# [Directions for this task]
Reproduce the rows verbatim, starting with the line that contains "Expand the Department" and going on through the end of the rows.

+--

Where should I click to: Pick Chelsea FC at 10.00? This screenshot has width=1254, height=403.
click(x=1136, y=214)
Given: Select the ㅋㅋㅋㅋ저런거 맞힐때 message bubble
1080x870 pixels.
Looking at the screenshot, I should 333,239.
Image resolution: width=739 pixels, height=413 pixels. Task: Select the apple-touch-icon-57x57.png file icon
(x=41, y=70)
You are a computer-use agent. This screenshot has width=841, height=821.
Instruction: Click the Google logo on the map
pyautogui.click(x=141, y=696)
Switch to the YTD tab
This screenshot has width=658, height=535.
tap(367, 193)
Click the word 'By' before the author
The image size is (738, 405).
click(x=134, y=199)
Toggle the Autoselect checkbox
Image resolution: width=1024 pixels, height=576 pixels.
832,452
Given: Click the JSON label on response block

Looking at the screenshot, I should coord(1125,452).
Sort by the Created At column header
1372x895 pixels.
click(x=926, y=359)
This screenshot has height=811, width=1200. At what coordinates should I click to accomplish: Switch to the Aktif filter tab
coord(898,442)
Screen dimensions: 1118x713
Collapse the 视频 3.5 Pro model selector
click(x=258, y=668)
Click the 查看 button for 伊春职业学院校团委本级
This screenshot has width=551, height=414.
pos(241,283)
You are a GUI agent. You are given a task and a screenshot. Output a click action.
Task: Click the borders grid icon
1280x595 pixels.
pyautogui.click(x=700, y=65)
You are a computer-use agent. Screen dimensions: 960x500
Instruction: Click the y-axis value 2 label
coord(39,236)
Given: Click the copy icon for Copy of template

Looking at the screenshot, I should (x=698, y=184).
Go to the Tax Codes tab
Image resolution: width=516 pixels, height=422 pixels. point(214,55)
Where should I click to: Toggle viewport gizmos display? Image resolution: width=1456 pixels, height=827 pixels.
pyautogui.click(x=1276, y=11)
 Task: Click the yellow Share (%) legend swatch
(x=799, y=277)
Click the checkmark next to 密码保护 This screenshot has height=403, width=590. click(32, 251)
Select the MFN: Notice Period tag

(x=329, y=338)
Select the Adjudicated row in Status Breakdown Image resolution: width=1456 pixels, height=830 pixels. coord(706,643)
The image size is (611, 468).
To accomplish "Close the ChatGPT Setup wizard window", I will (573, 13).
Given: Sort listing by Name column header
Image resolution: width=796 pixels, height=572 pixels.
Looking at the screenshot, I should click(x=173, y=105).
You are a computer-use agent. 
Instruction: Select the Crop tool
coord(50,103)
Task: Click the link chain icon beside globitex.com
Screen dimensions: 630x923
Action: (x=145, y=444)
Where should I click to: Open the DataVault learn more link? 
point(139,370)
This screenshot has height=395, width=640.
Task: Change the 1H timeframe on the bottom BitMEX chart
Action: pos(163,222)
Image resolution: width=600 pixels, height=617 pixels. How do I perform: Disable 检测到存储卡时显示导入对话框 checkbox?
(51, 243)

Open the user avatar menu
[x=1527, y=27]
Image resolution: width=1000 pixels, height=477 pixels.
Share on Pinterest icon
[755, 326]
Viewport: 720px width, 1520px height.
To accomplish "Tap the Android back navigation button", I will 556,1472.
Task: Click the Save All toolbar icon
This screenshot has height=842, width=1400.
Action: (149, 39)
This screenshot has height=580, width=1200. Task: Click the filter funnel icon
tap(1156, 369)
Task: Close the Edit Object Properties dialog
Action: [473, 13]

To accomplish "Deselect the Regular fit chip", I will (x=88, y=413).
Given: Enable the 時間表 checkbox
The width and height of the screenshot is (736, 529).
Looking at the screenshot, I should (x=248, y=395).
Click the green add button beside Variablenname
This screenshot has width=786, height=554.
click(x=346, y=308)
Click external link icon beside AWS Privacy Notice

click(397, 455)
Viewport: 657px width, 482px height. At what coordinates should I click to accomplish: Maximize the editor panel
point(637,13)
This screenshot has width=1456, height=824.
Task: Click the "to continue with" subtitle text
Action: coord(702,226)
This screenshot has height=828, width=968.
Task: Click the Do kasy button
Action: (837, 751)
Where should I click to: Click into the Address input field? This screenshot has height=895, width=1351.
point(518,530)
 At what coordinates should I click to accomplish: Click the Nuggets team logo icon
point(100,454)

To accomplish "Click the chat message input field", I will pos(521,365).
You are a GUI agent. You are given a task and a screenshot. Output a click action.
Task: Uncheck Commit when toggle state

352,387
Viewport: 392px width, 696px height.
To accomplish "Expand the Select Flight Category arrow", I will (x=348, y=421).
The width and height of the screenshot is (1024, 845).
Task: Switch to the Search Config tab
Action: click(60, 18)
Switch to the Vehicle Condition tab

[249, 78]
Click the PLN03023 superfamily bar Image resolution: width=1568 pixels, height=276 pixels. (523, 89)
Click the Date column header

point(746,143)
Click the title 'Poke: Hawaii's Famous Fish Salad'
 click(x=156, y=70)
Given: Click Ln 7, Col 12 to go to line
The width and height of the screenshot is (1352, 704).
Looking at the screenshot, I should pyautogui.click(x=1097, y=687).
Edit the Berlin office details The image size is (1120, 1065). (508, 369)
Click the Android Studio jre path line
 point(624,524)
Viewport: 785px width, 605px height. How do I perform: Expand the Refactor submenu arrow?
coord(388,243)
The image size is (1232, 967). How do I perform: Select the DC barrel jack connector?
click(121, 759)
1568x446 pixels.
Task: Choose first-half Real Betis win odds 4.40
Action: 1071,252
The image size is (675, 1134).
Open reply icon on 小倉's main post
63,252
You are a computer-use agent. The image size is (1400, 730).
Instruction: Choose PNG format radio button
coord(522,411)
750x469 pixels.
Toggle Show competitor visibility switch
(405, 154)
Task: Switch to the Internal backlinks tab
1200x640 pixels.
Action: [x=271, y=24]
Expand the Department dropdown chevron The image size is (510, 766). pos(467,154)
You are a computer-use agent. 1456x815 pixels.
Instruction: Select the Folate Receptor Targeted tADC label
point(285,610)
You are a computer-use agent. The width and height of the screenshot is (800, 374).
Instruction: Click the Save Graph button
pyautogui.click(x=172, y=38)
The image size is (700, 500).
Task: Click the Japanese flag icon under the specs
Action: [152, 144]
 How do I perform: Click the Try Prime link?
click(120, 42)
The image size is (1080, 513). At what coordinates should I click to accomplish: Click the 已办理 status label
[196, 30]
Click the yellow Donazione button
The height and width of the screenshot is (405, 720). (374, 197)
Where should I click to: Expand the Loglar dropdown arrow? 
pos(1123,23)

+--

# [Written response]
Expand the Department dropdown chevron The image size is (510, 766). pos(467,154)
You are a computer-use agent. 1456x815 pixels.
Instruction: Select the Folate Receptor Targeted tADC label
point(285,610)
You are a computer-use agent. The width and height of the screenshot is (800, 374).
Instruction: Click the Save Graph button
pyautogui.click(x=172, y=38)
The image size is (700, 500).
Task: Click the Japanese flag icon under the specs
Action: [152, 144]
 How do I perform: Click the Try Prime link?
click(120, 42)
The image size is (1080, 513). At what coordinates should I click to accomplish: Click the 已办理 status label
[196, 30]
Click the yellow Donazione button
The height and width of the screenshot is (405, 720). (374, 197)
Where should I click to: Expand the Loglar dropdown arrow? 
pos(1123,23)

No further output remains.